-- Exercise materials follows --

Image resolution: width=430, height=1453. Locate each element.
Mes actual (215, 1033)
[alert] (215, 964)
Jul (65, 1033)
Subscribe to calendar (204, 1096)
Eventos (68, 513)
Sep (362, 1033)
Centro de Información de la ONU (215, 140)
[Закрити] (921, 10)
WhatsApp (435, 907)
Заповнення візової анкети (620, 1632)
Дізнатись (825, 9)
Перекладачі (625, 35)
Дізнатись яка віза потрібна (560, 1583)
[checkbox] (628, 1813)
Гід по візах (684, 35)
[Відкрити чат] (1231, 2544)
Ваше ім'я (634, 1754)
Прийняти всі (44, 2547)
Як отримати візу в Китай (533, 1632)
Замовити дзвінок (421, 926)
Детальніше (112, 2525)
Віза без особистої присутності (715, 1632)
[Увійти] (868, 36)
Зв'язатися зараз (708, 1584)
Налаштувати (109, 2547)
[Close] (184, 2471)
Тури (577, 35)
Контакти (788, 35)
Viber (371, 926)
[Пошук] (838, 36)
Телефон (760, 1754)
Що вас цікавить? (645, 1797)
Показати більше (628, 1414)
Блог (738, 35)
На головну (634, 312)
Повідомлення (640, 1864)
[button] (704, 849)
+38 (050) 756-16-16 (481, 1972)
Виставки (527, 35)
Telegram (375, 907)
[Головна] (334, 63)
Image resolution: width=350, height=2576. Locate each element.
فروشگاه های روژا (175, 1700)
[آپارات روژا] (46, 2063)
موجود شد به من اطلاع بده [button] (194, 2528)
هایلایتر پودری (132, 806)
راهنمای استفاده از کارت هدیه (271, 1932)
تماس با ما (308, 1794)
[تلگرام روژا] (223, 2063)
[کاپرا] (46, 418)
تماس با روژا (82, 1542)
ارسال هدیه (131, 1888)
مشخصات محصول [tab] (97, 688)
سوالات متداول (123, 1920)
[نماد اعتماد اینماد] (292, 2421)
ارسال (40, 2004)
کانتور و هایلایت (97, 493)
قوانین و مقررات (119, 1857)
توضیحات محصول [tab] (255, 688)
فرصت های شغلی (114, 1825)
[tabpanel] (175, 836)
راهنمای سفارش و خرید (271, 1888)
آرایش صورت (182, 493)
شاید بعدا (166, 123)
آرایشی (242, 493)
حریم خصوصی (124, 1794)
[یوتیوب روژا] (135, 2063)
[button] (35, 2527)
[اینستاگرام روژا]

-- Exercise materials concluded --

Print out all the entries precisely as written.

### Exercise solution
Image resolution: width=430, height=1453. Locate each element.
Mes actual (215, 1033)
[alert] (215, 964)
Jul (65, 1033)
Subscribe to calendar (204, 1096)
Eventos (68, 513)
Sep (362, 1033)
Centro de Información de la ONU (215, 140)
[Закрити] (921, 10)
WhatsApp (435, 907)
Заповнення візової анкети (620, 1632)
Дізнатись (825, 9)
Перекладачі (625, 35)
Дізнатись яка віза потрібна (560, 1583)
[checkbox] (628, 1813)
Гід по візах (684, 35)
[Відкрити чат] (1231, 2544)
Ваше ім'я (634, 1754)
Прийняти всі (44, 2547)
Як отримати візу в Китай (533, 1632)
Замовити дзвінок (421, 926)
Детальніше (112, 2525)
Віза без особистої присутності (715, 1632)
[Увійти] (868, 36)
Зв'язатися зараз (708, 1584)
Налаштувати (109, 2547)
[Close] (184, 2471)
Тури (577, 35)
Контакти (788, 35)
Viber (371, 926)
[Пошук] (838, 36)
Телефон (760, 1754)
Що вас цікавить? (645, 1797)
Показати більше (628, 1414)
Блог (738, 35)
На головну (634, 312)
Повідомлення (640, 1864)
[button] (704, 849)
+38 (050) 756-16-16 (481, 1972)
Виставки (527, 35)
Telegram (375, 907)
[Головна] (334, 63)
Image resolution: width=350, height=2576. Locate each element.
فروشگاه های روژا (175, 1700)
[آپارات روژا] (46, 2063)
موجود شد به من اطلاع بده [button] (194, 2528)
هایلایتر پودری (132, 806)
راهنمای استفاده از کارت هدیه (271, 1932)
تماس با ما (308, 1794)
[تلگرام روژا] (223, 2063)
[کاپرا] (46, 418)
تماس با روژا (82, 1542)
ارسال هدیه (131, 1888)
مشخصات محصول [tab] (97, 688)
سوالات متداول (123, 1920)
[نماد اعتماد اینماد] (292, 2421)
ارسال (40, 2004)
کانتور و هایلایت (97, 493)
قوانین و مقررات (119, 1857)
توضیحات محصول [tab] (255, 688)
فرصت های شغلی (114, 1825)
[tabpanel] (175, 836)
راهنمای سفارش و خرید (271, 1888)
آرایش صورت (182, 493)
شاید بعدا (166, 123)
آرایشی (242, 493)
حریم خصوصی (124, 1794)
[یوتیوب روژا] (135, 2063)
[button] (35, 2527)
[اینستاگرام روژا]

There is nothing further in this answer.